Até há alguns meses, o senador Jaques Wagner (PT) não era só candidato a reeleição como também era considerado um dos favoritos na corrida.


Tanto que o PT e o governo, ao invés de pensar em abrir espaço para uma sigla aliada, bancaram o nome dele e o do também ex-governador Rui Costa (PT) em uma chapa “puro-sangue”, completada pela tentativa de reeleição de Jerônimo Rodrigues (PT).


Todavia, o escândalo do Banco Master se tornou uma pedra no sapato de Wagner ao ponto de pairarem dúvidas sobre ele ser imbatível no processo eleitoral de outubro.

 

O ex-líder do governo Lula nega qualquer implicação legal com o escândalo. Sequer consegue enxergar problema moral no fato de ter pedido apoio de Augusto Lima, sócio de Daniel Vorcaro, para comprar um apartamento de luxo na capital baiana.


Só que, desde que Wagner emergiu como um potencial dano colateral da investigação, o senador não deixa o noticiário nacional, com reflexos também na imprensa baiana. E, por mais que o entorno dele tente fazer acreditar que não houve ranhura na imagem do ex-governador, é improvável que Wagner passe ileso a esse turbilhão ao qual foi tragado.

 

O episódio do pedido de compra do apartamento a Augusto Lima já havia sido mal explicado. Por mais que haja uma relação, é difícil encontrar uma amizade que implique o risco de R$ 2,5 milhões apenas como um “apoio”.


Ou talvez seja necessário que revisemos nossos círculos de amizade. Desde que eclodiu a narrativa, em meio a uma fase da Operação Compliance Zero, Wagner naturalizou o episódio e não se privou de responder. A justificativa, entretanto, pareceu constrangedora, ao mesmo tempo em que foi incapaz de causar rubor na face dele.

 

Agora, a venda de um terreno com valorização de 115 vezes em Camaçari é a estrela dos holofotes contra o senador. Tratada como “palhaçada” pelo próprio Wagner, a investigação do Master bloqueou bens que estavam em processo de venda do ex-governador.

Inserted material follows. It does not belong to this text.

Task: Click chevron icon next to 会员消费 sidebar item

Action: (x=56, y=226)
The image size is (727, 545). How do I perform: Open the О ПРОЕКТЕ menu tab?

Um apartamento também de luxo no Corredor da Vitória, no valor de R$ 10 milhões, e um terreno ao lado do novo empreendimento do Grupo City, em Camaçari, no valor de R$ 15 milhões. Ambos, segundo o próprio senador, vendidos dentro da mais absoluta legalidade.

 

No entanto, o terreno à margem de uma rodovia concebida pelo próprio Wagner enquanto governador e supervalorizado após um acordo envolvendo o Grupo City, o governo da Bahia e o município de Camaçari (ora sob administração do petista Luiz Caetano), se torna um incômodo para quem está às vésperas de retornar às urnas.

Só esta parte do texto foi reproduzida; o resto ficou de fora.